On Tuesday 18 June 2002 11:00 am, Han Holl wrote:

Ned Konz wrote:

Easy: catch the Errno::EXDEV and instead do a copy followed by a
delete of the original.

That is not what I meant at all. What you propose is exactly what
ftools.rb does. My question: is it impossible to use the debugger
with software that uses begin - rescue in Python style ?

From my reading of debug.rb, it should be possible. If you look at the

Ned Konz
http://bike-nomad.com
GPG key ID: BEEA7EFE

Ned Konz wrote:

···

On Tuesday 18 June 2002 11:00 am, Han Holl wrote:

Ned Konz wrote:

Easy: catch the Errno::EXDEV and instead do a copy followed by a
delete of the original.

That is not what I meant at all. What you propose is exactly what
ftools.rb does. My question: is it impossible to use the debugger
with software that uses begin - rescue in Python style ?

Sorry, I misunderstood.

From my reading of debug.rb, it should be possible. If you look at the
trace_func, you’ll see that ‘raise’ conditions are handled by
excn_handle(), which does nothing (other than printing a trace to
stdout) if you don’t have a catchpoint set.
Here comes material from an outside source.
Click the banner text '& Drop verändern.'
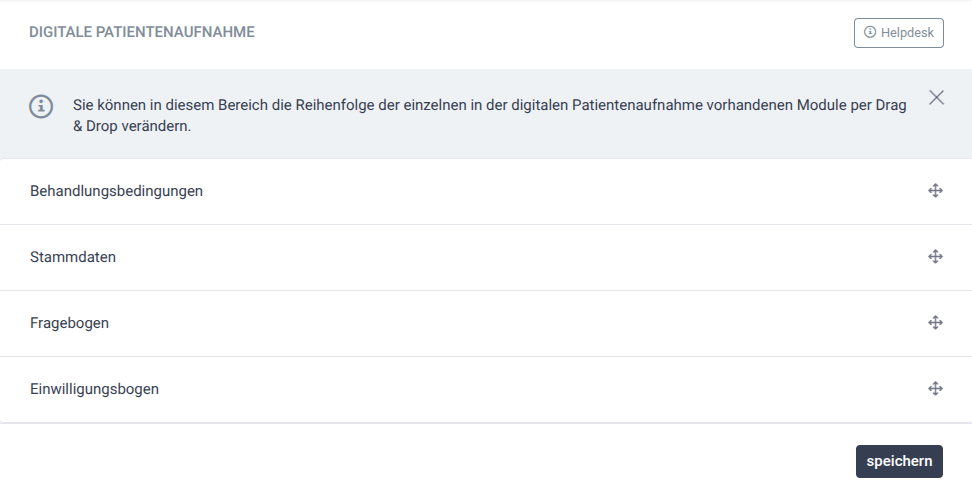 (x=132, y=126)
Of course, you have to get rid of the default catchpoint on
StandardError if you want to ignore any of these.

So if you start up the debugger with (say)

cat SystemExit

then it won’t break for any exception other than one that’s derived
from SystemExit. You could define your own exception if you wanted to
really make sure that you didn’t catch anything.

Here’s an example program (which I called xx.rb):

begin
puts “before”
raise StandardError
puts “after”
rescue StandardError
puts “caught”
end

And here’s my debug session:

$ ruby -rdebug xx.rb
Debug.rb
Emacs support available.

xx.rb:8:end
(rdb:1) cat SystemExit
Set catchpoint SystemExit.
(rdb:1) c
before
xx.rb:4: `StandardError’ (StandardError)
caught

Yes, this works. You get a lot of disconcerting error messages, but
it does indeed work.
I guess I didn’t quite get what a catchpoint is.
Documentation on debug.rb is scarce indeed.